Instructions to follow -> Could you repeat the records below exactly, without the pictures?

Exercise data below:

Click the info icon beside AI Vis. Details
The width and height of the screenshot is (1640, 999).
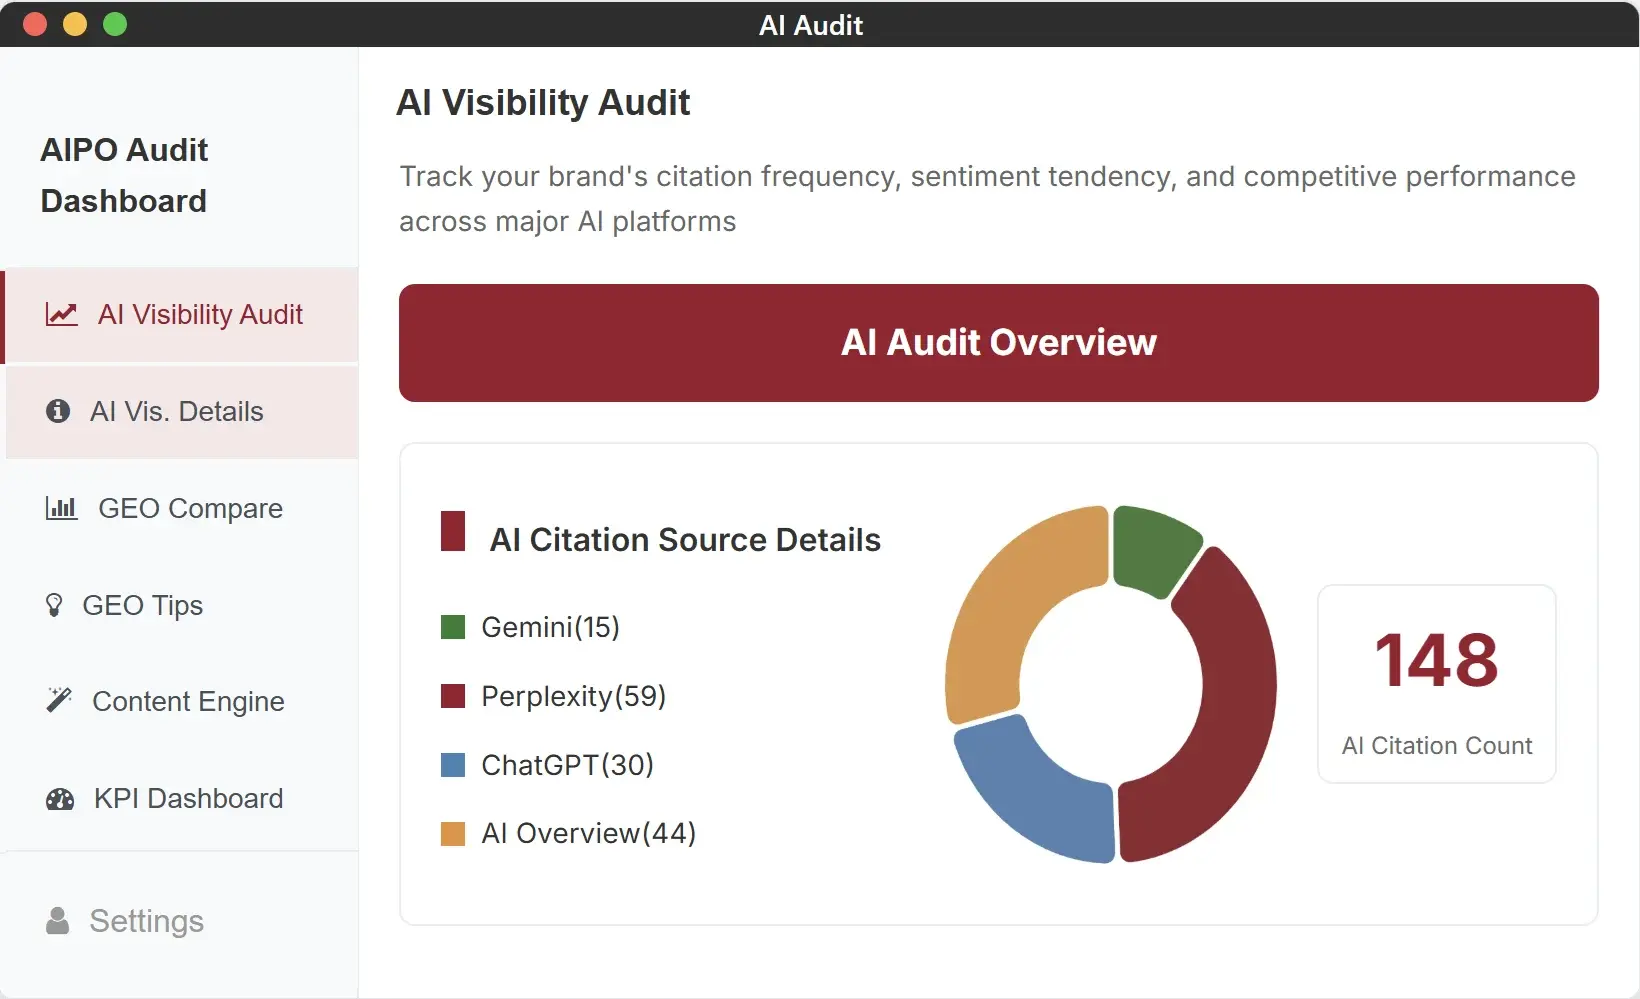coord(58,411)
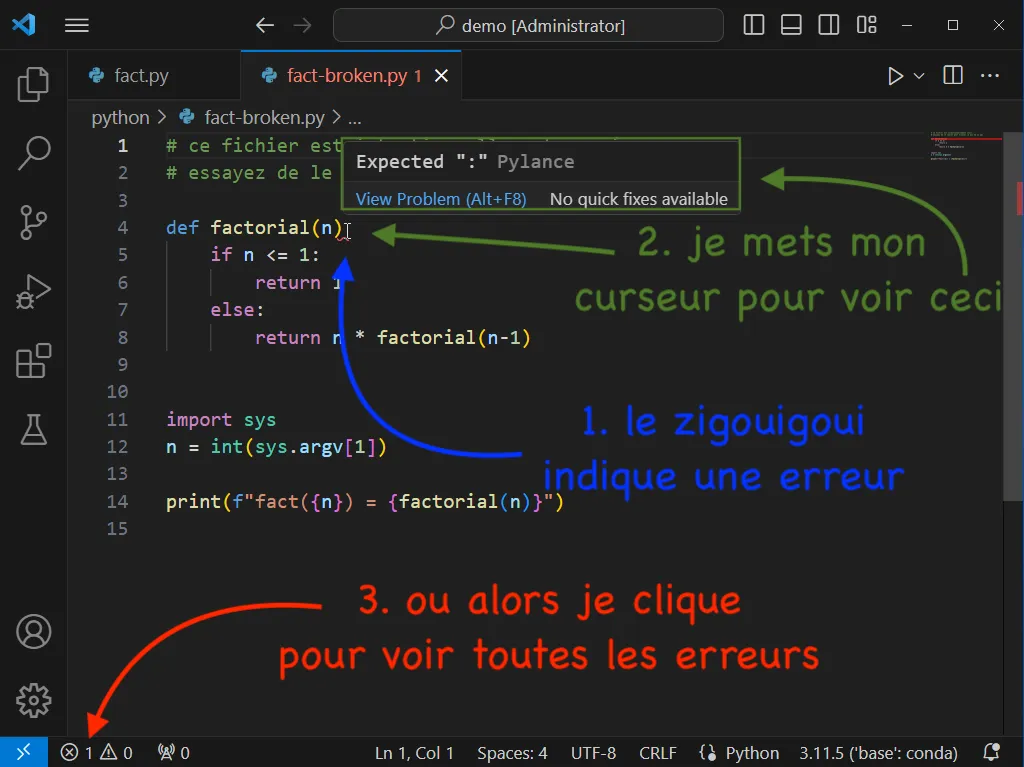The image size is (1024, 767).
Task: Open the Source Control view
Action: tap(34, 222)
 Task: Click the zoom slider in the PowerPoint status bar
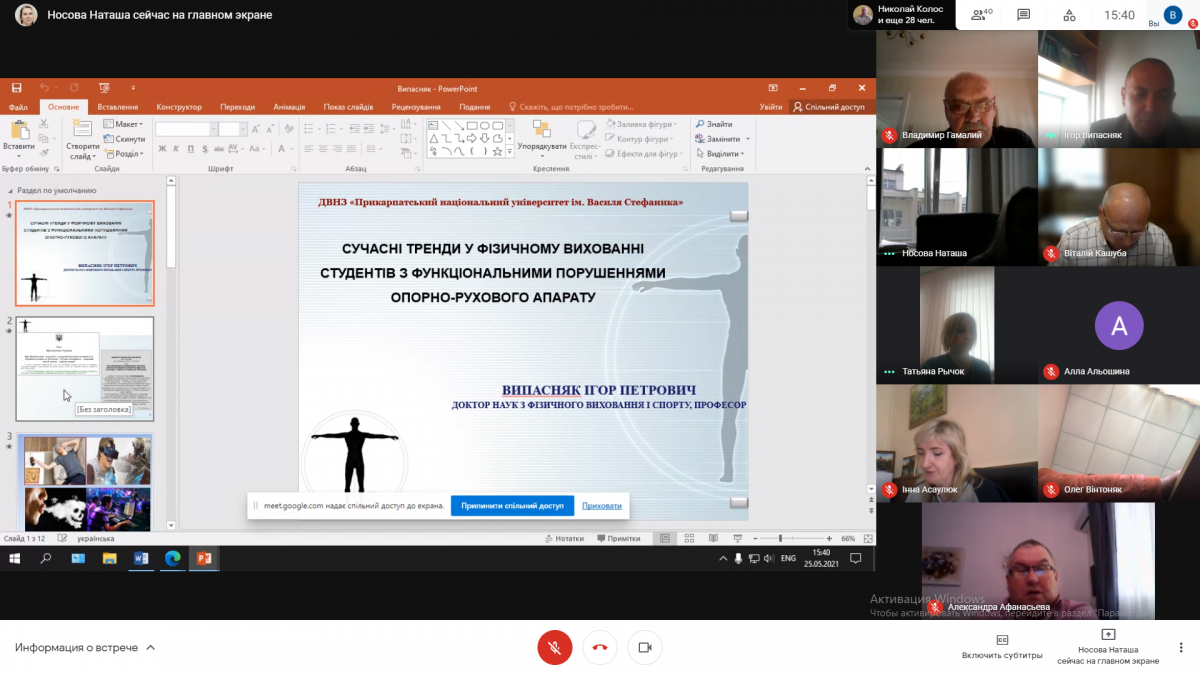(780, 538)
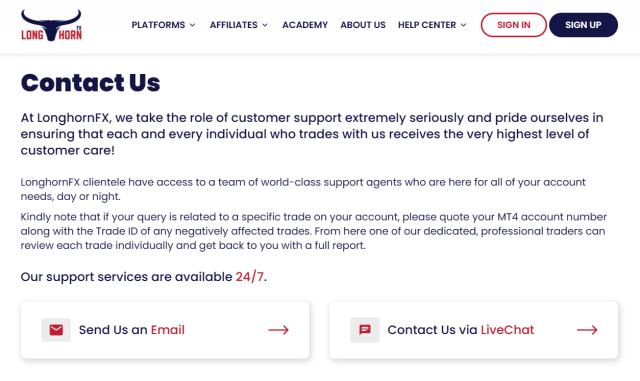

End of Exercise data.

Your response ->
Click the info icon beside AI Vis. Details
The width and height of the screenshot is (1640, 999).
coord(58,411)
The image size is (1024, 767).
Task: Open the Source Control view
Action: tap(34, 222)
 Task: Click the zoom slider in the PowerPoint status bar
(780, 538)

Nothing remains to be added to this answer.